● Given exercise: Switch "performative" to "enacting" in the passage on the Banner of Praise, and give the part that begins at the words "How should one" and stops after "for Ibn 'Arabî.".

● Selected passage:
╭──

Wednesday, January 9, 2008

The Banner of Praise - Michel Chodkiewicz

The Banner of Praise

God ‘began the creation of man from clay... Then He fashioned him harmoniously and blew into him of His spirit.’ (Q. 32: 7–9.) The first man then uttered his first words – those which established human language – by saying: al-hamdu li-llâh rabbi l-'âlamîn.[1]
These same words constitute the second verse of the Fâtiha, the sûra which ‘opens’ the Qur'ân and which is often called, for this reason, the sûrat al-hamd. In each of the five ritual prayers, every Muslim recites the Fâtiha several times, thereby echoing the words of Adam until the end of time.

How should one understand – and therefore translate – al-hamdu li-llâh rabbi l-'âlamin? Should one consider it to be a performative (inshâ'î) or declarative (khabarî) utterance? In the first case, the praise of God is carried out by man and it should be translated: ‘Praise be to God, Lord of the worlds.’ In the second case, the praise does not happen at the time we pronounce it since it belongs to God from all eternity: when we recite this verse, we are merely recognizing that it is His property by right. We are adding nothing to it. The latter interpretation is the only metaphysically correct one for Ibn 'Arabî.

╰──

● Data provided:
╭──

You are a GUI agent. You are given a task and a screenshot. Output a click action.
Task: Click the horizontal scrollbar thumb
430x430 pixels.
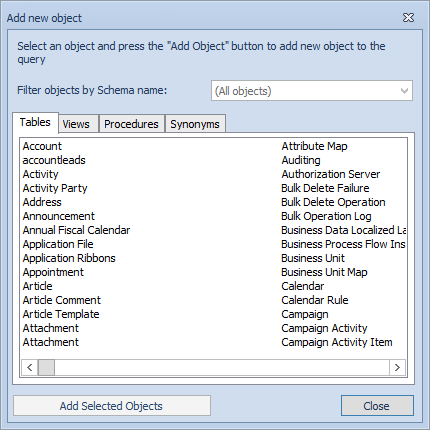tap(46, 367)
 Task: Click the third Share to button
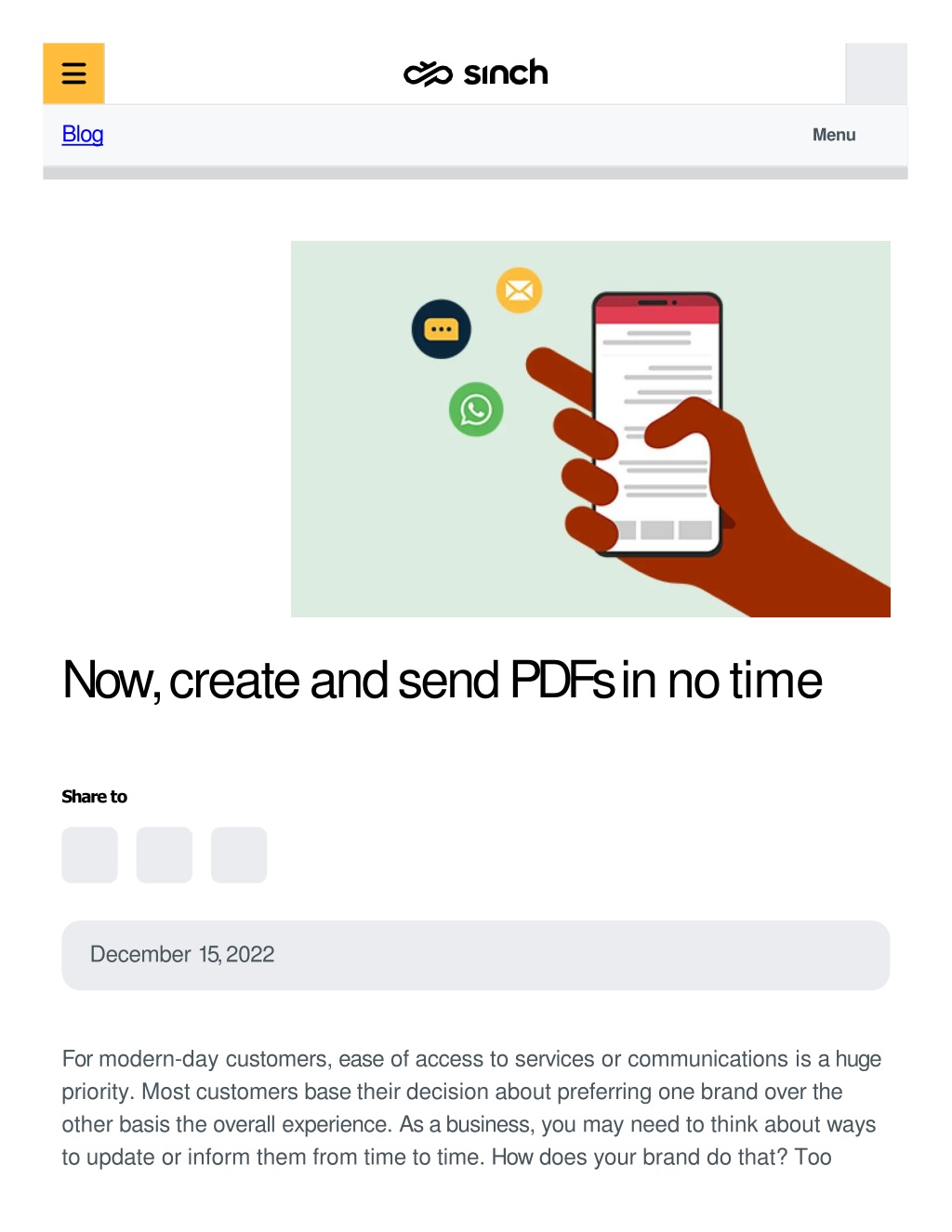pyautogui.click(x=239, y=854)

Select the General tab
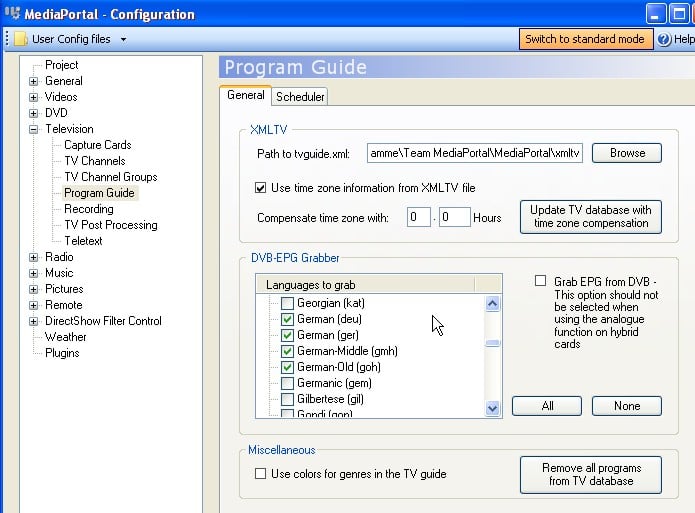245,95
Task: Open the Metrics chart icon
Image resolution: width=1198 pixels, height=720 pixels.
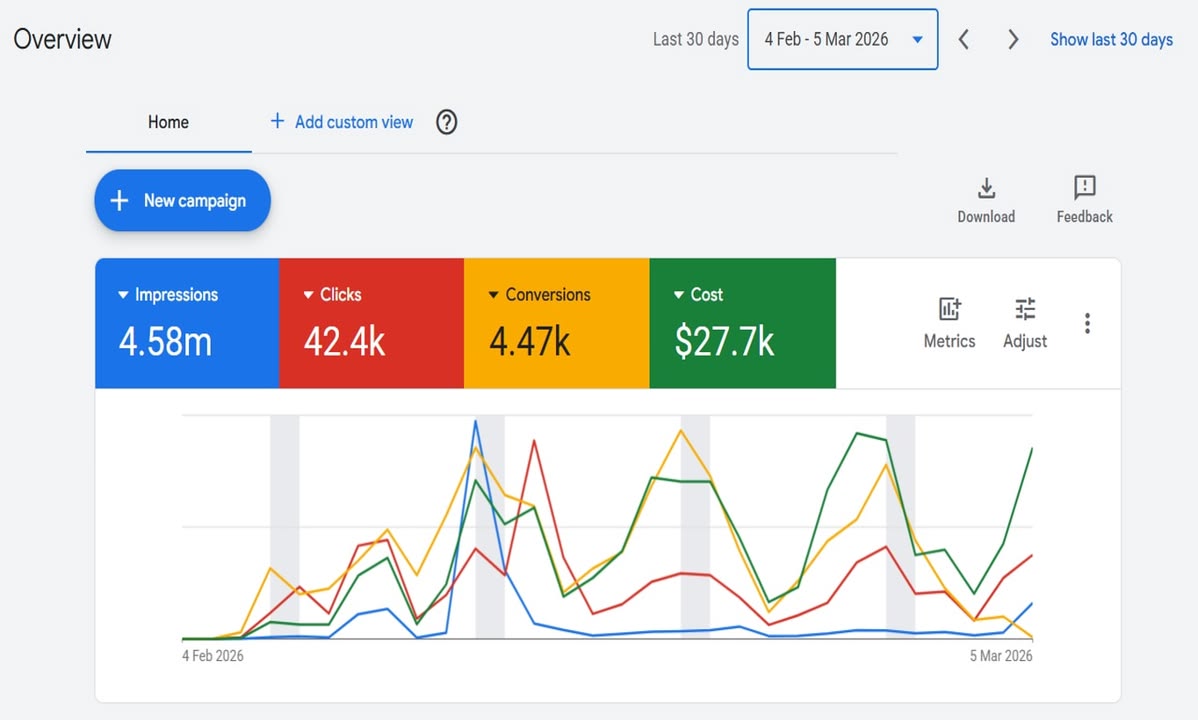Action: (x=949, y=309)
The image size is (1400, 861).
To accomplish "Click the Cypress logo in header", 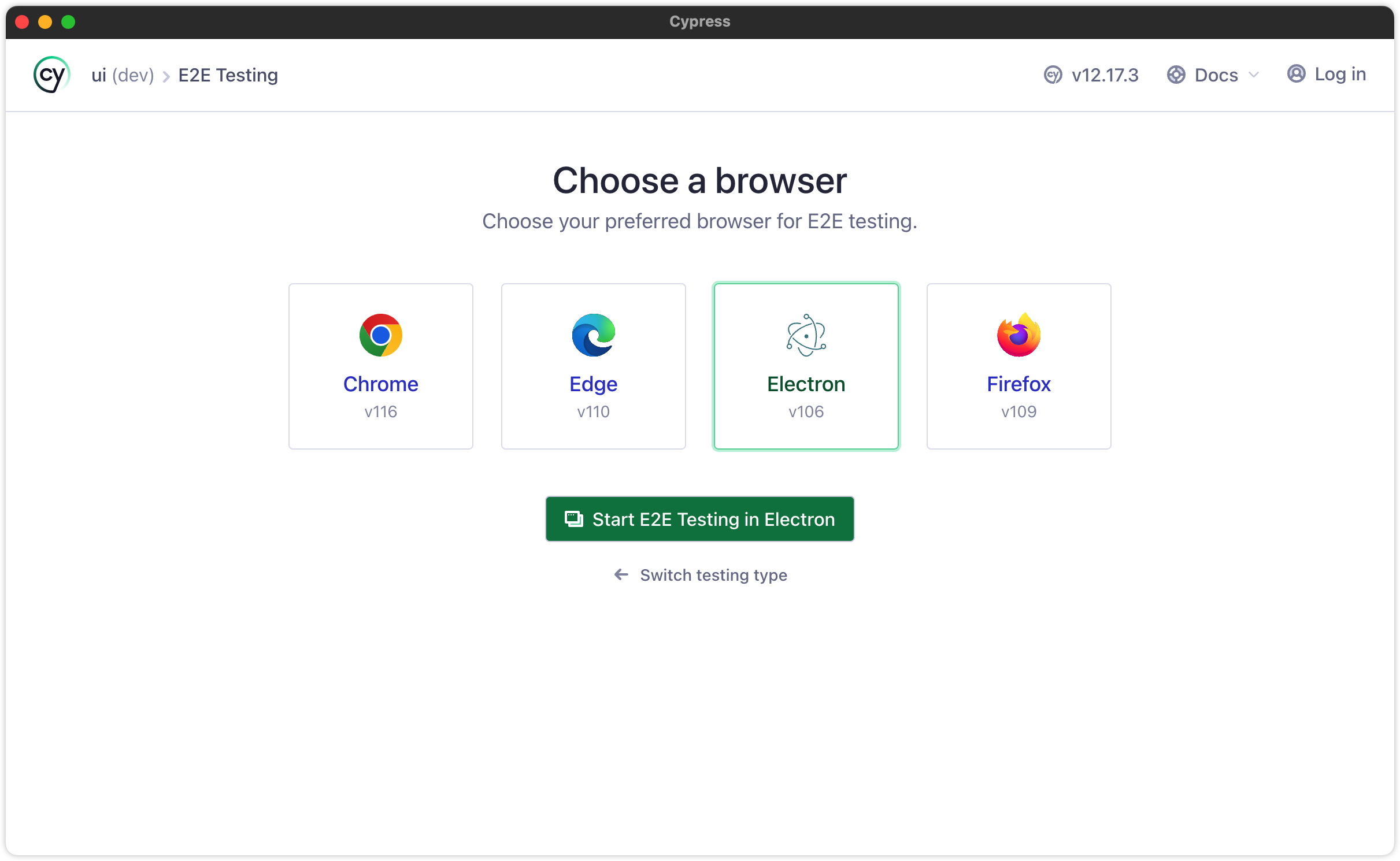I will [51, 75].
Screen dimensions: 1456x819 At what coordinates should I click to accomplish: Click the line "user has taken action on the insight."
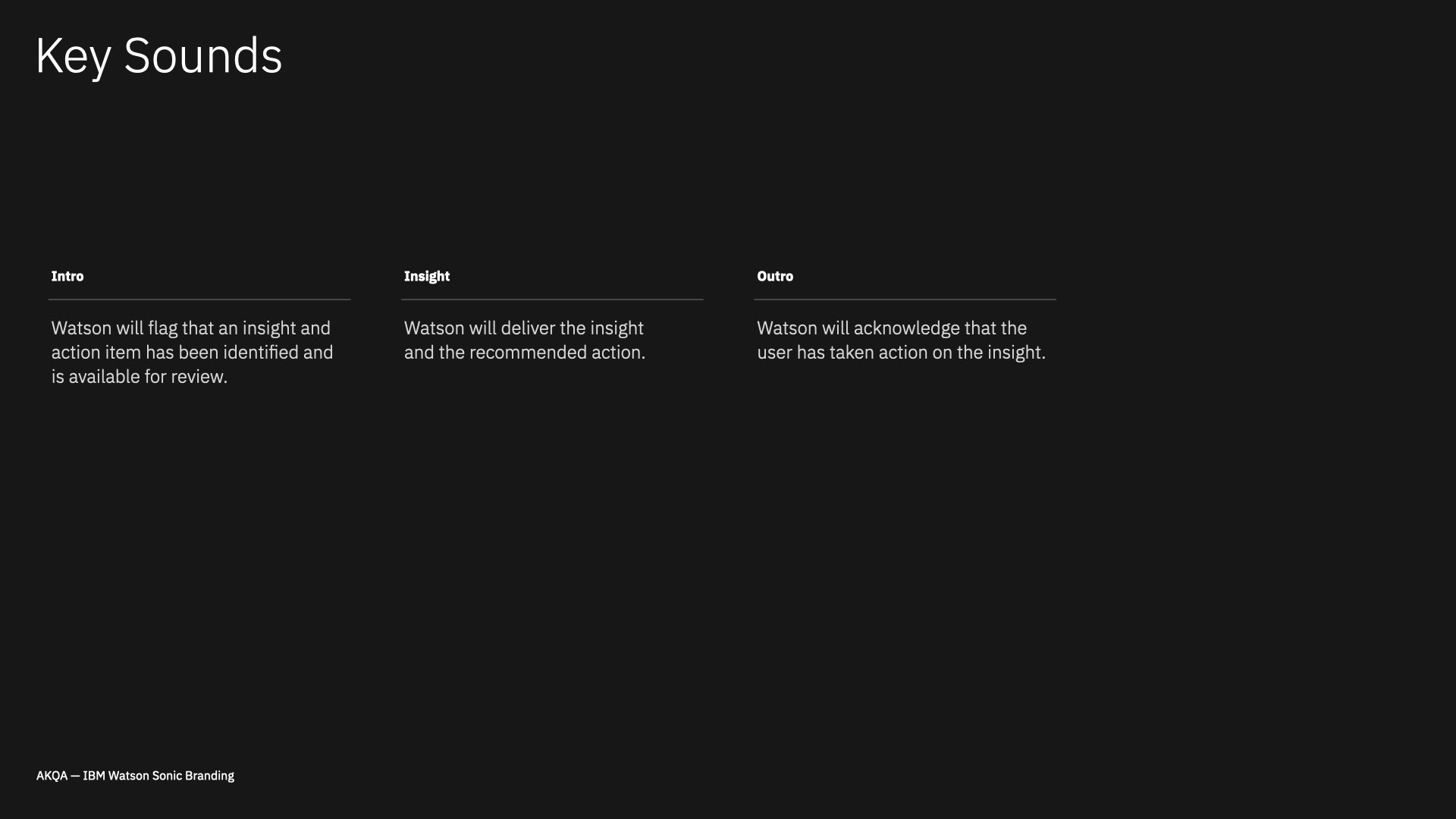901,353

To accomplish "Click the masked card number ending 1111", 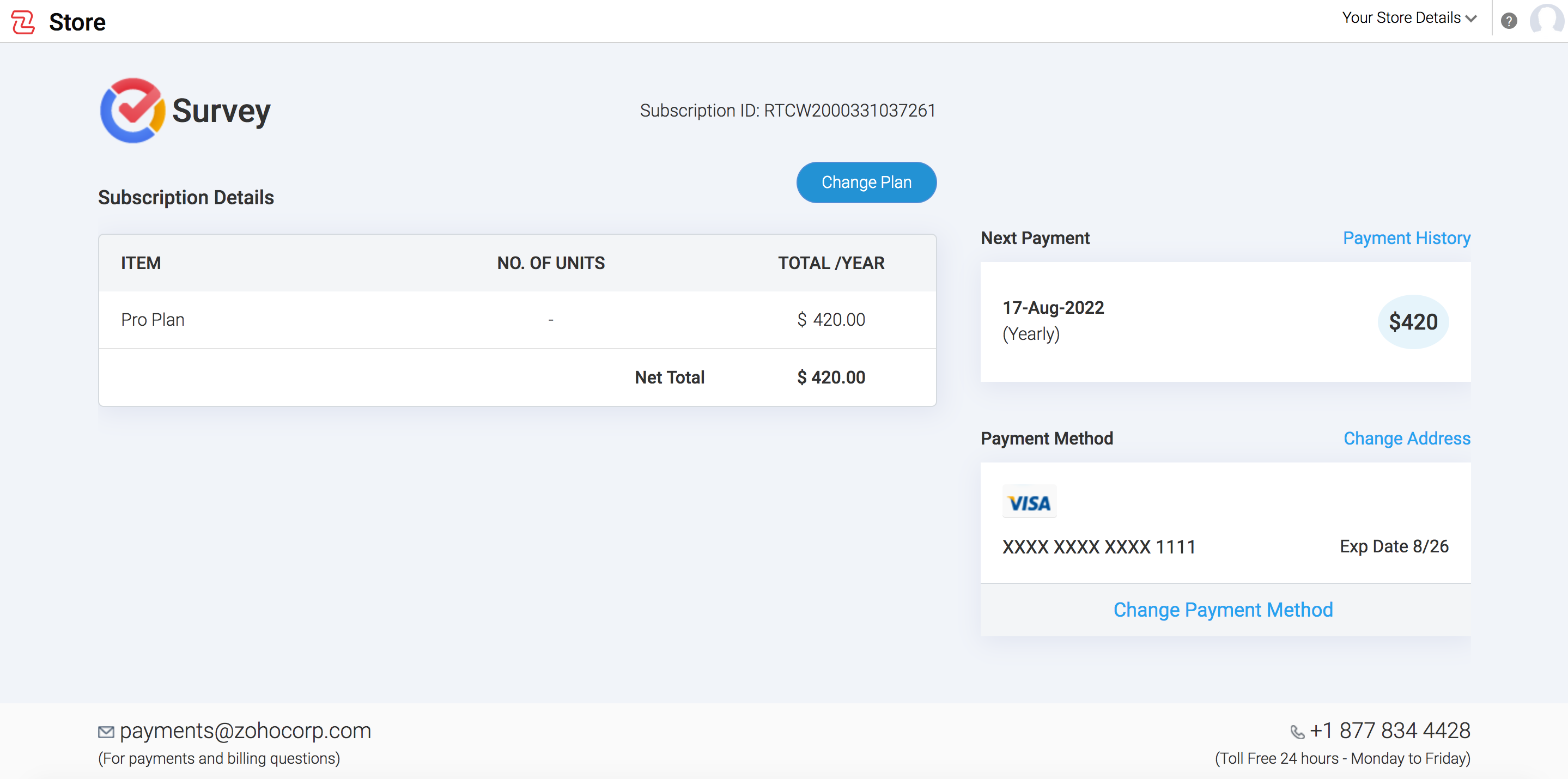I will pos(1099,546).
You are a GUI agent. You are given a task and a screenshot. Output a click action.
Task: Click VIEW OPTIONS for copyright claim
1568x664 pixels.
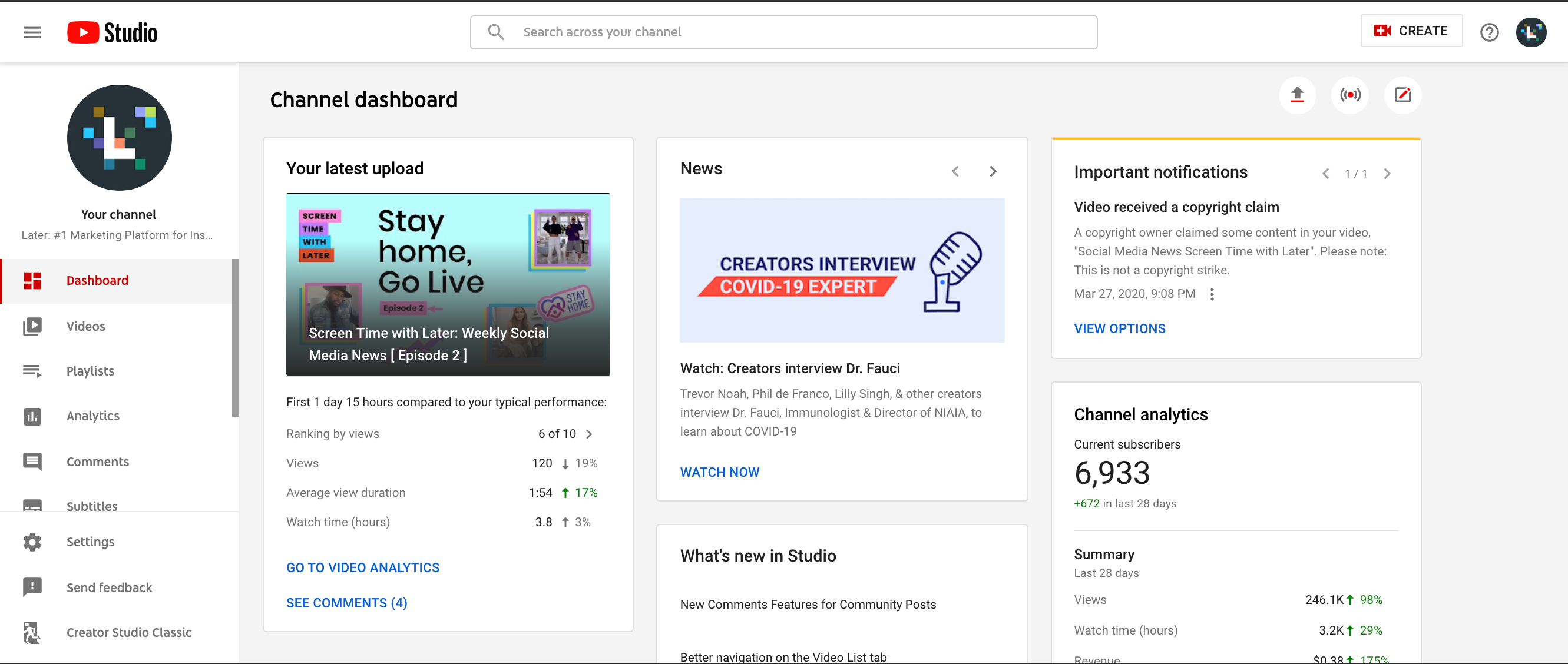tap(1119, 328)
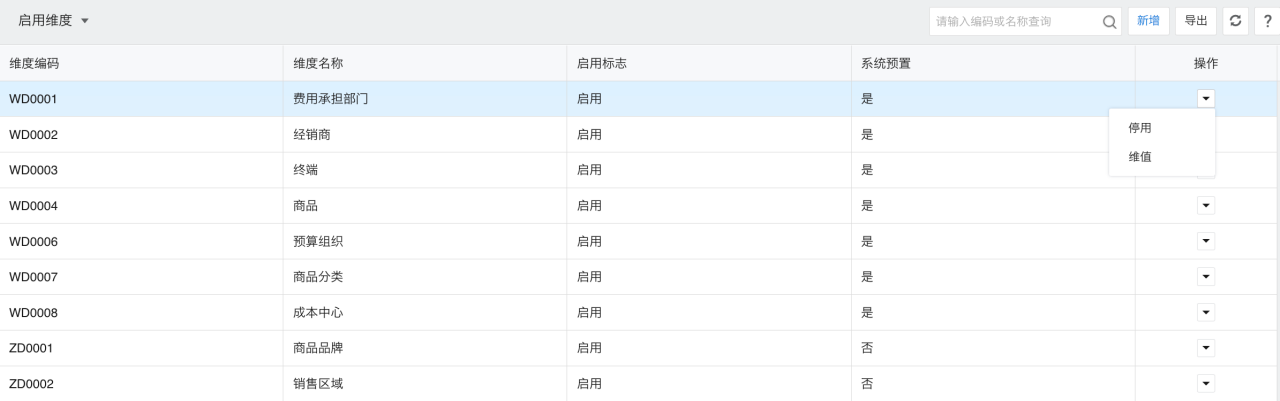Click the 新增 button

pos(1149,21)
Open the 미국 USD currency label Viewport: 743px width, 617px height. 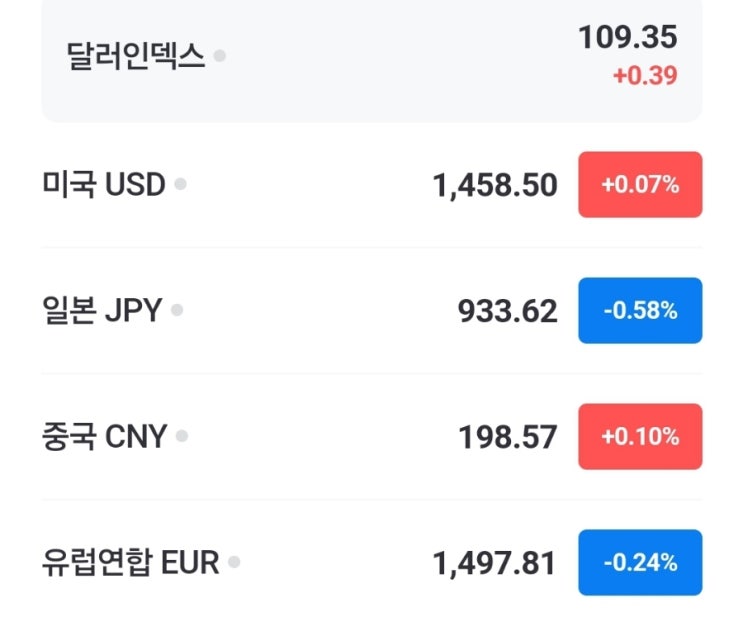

╰──

● The completed task:
How should one understand – and therefore translate – al-hamdu li-llâh rabbi l-'âlamin? Should one consider it to be a enacting (inshâ'î) or declarative (khabarî) utterance? In the first case, the praise of God is carried out by man and it should be translated: ‘Praise be to God, Lord of the worlds.’ In the second case, the praise does not happen at the time we pronounce it since it belongs to God from all eternity: when we recite this verse, we are merely recognizing that it is His property by right. We are adding nothing to it. The latter interpretation is the only metaphysically correct one for Ibn 'Arabî.